THE TASK: Identify each line of the listing below that contains the word "icon" and copy those lines.

RECORDS:
==============================

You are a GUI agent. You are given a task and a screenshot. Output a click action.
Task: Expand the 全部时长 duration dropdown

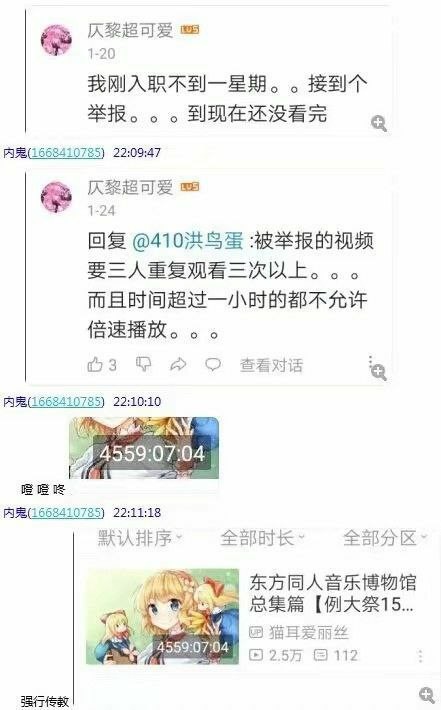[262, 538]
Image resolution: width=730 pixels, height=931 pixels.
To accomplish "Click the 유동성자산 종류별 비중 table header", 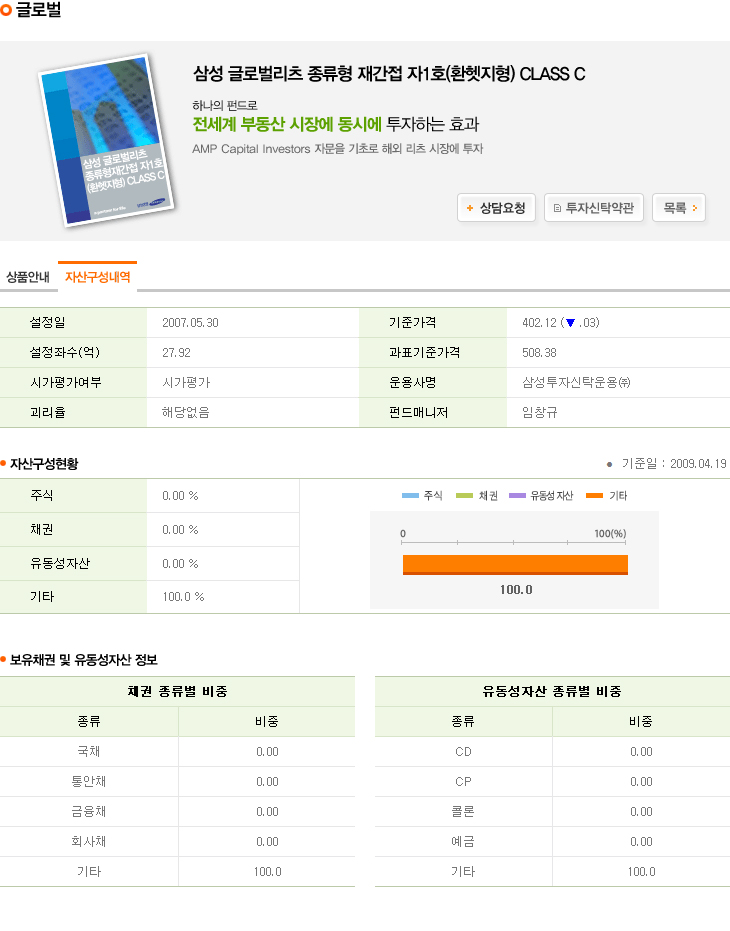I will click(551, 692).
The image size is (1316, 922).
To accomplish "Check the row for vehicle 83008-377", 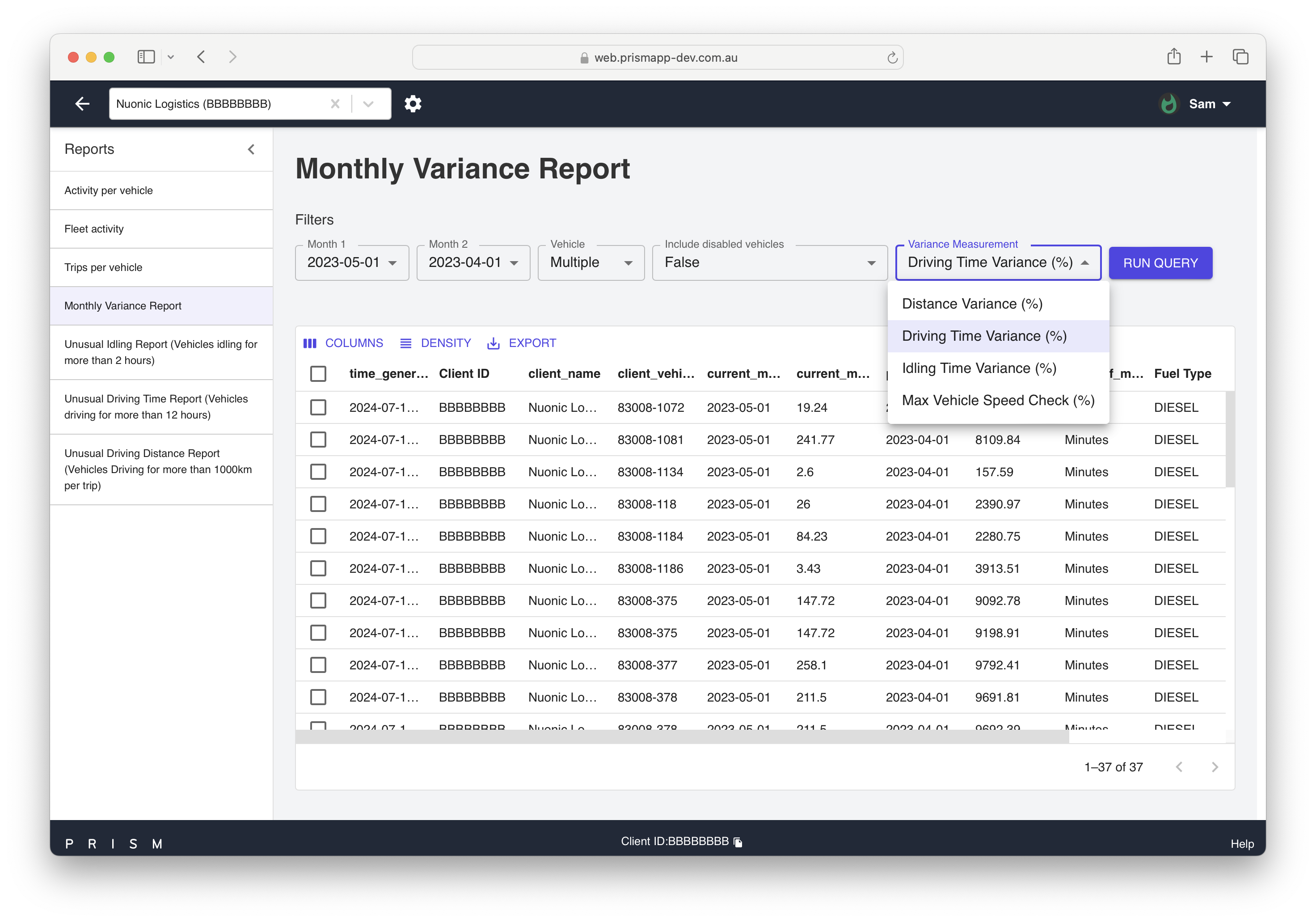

==============================

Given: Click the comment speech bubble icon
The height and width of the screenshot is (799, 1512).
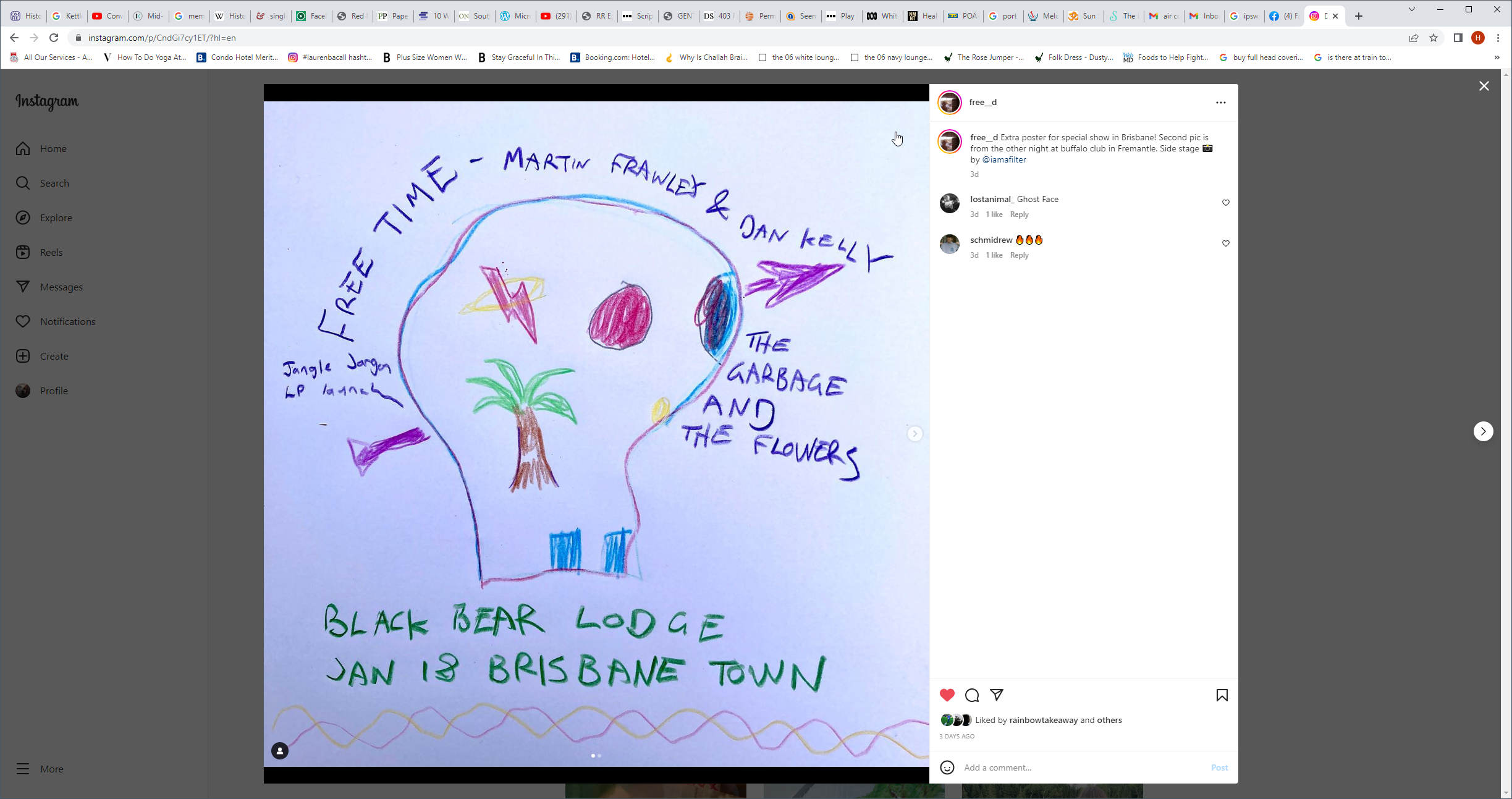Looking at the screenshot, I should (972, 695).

==============================

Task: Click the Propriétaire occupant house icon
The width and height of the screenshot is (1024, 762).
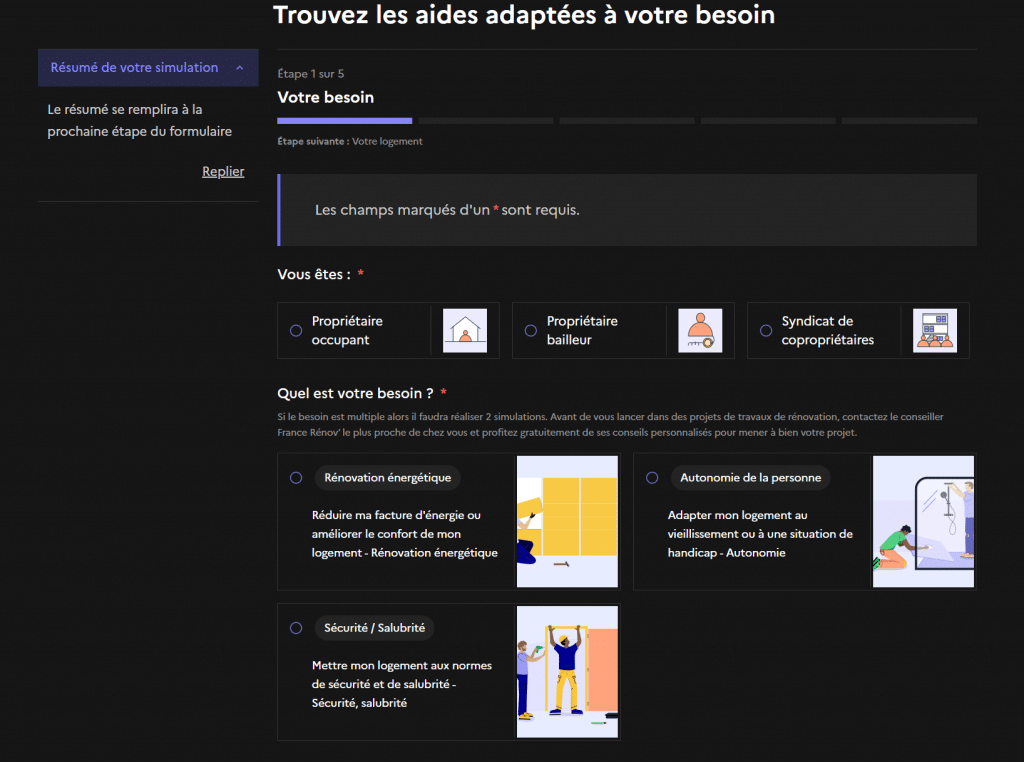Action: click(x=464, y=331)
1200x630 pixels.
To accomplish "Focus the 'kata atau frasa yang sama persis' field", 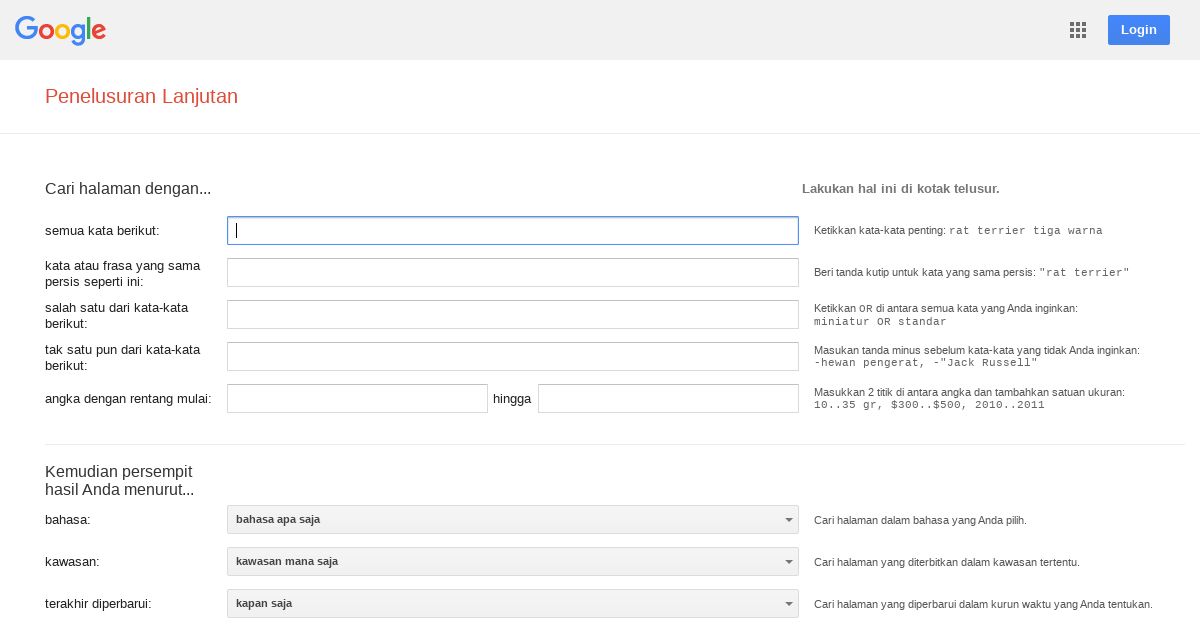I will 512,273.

==============================

WORKED SOLUTION:
Given: Click the comment speech bubble icon
Task: Click the Propriétaire occupant house icon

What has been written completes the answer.